*Problem details:*
Look through the records below for the line with "Task: Check Secure the connection with TLS". Return that line and each one after it up to and including the line with "The height and", exactly.

*Data for this exercise:*
----------------------------------------

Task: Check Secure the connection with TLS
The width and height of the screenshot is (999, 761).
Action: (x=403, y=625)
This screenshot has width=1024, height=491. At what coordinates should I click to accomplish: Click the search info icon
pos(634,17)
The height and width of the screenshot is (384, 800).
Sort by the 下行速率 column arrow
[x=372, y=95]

----------------------------------------

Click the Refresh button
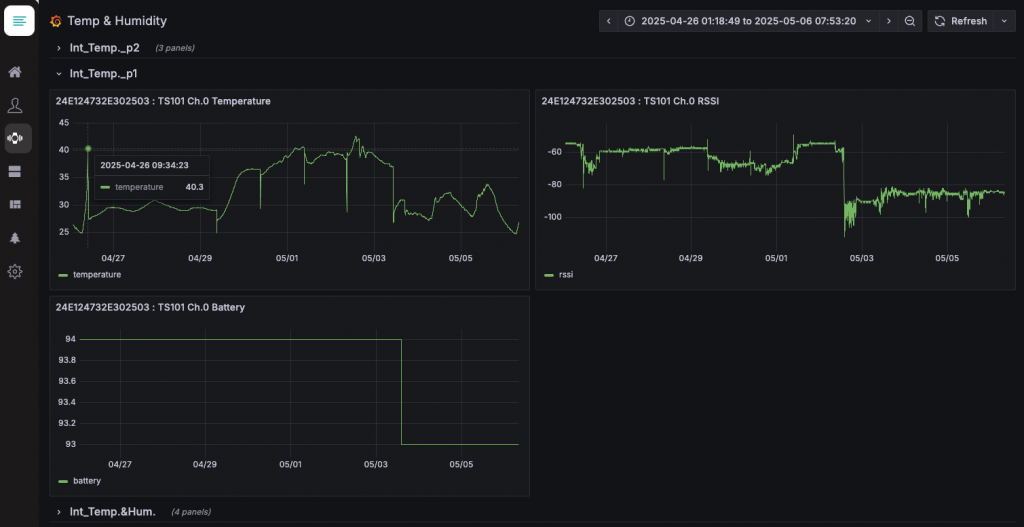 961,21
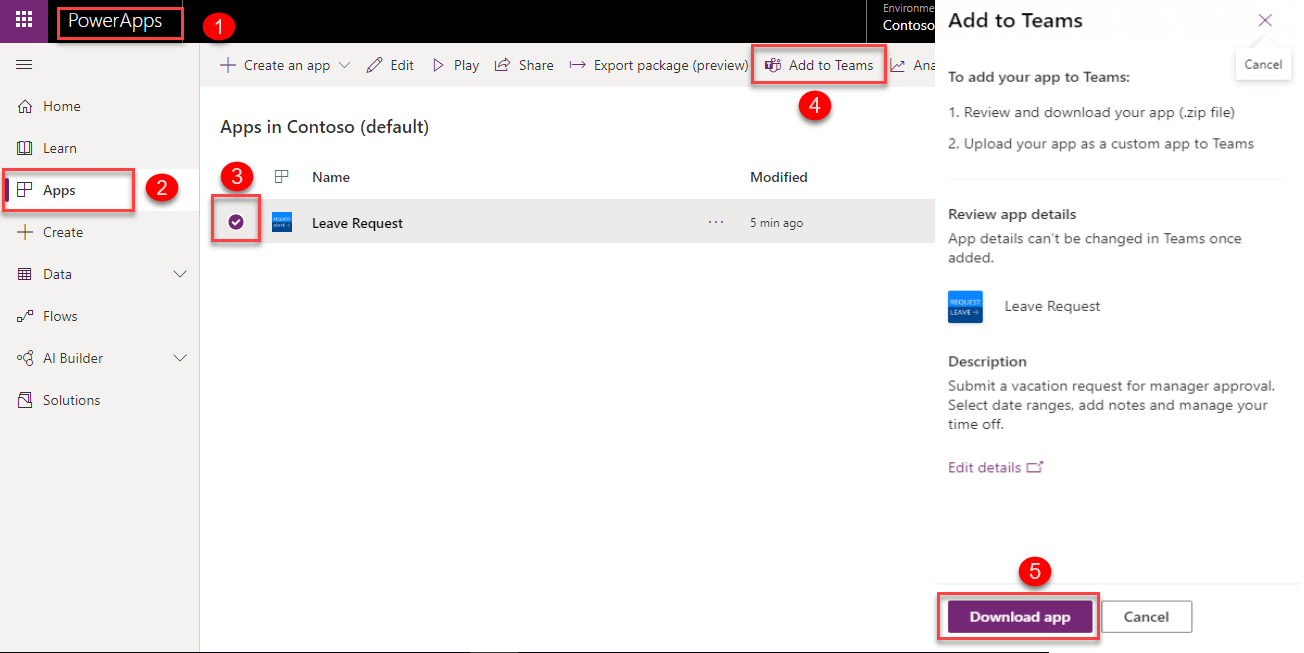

----------------------------------------

*Answer area:*
Task: Check Secure the connection with TLS
The width and height of the screenshot is (999, 761).
Action: (x=403, y=625)
This screenshot has width=1024, height=491. At what coordinates should I click to accomplish: Click the search info icon
pos(634,17)
The height and width of the screenshot is (384, 800).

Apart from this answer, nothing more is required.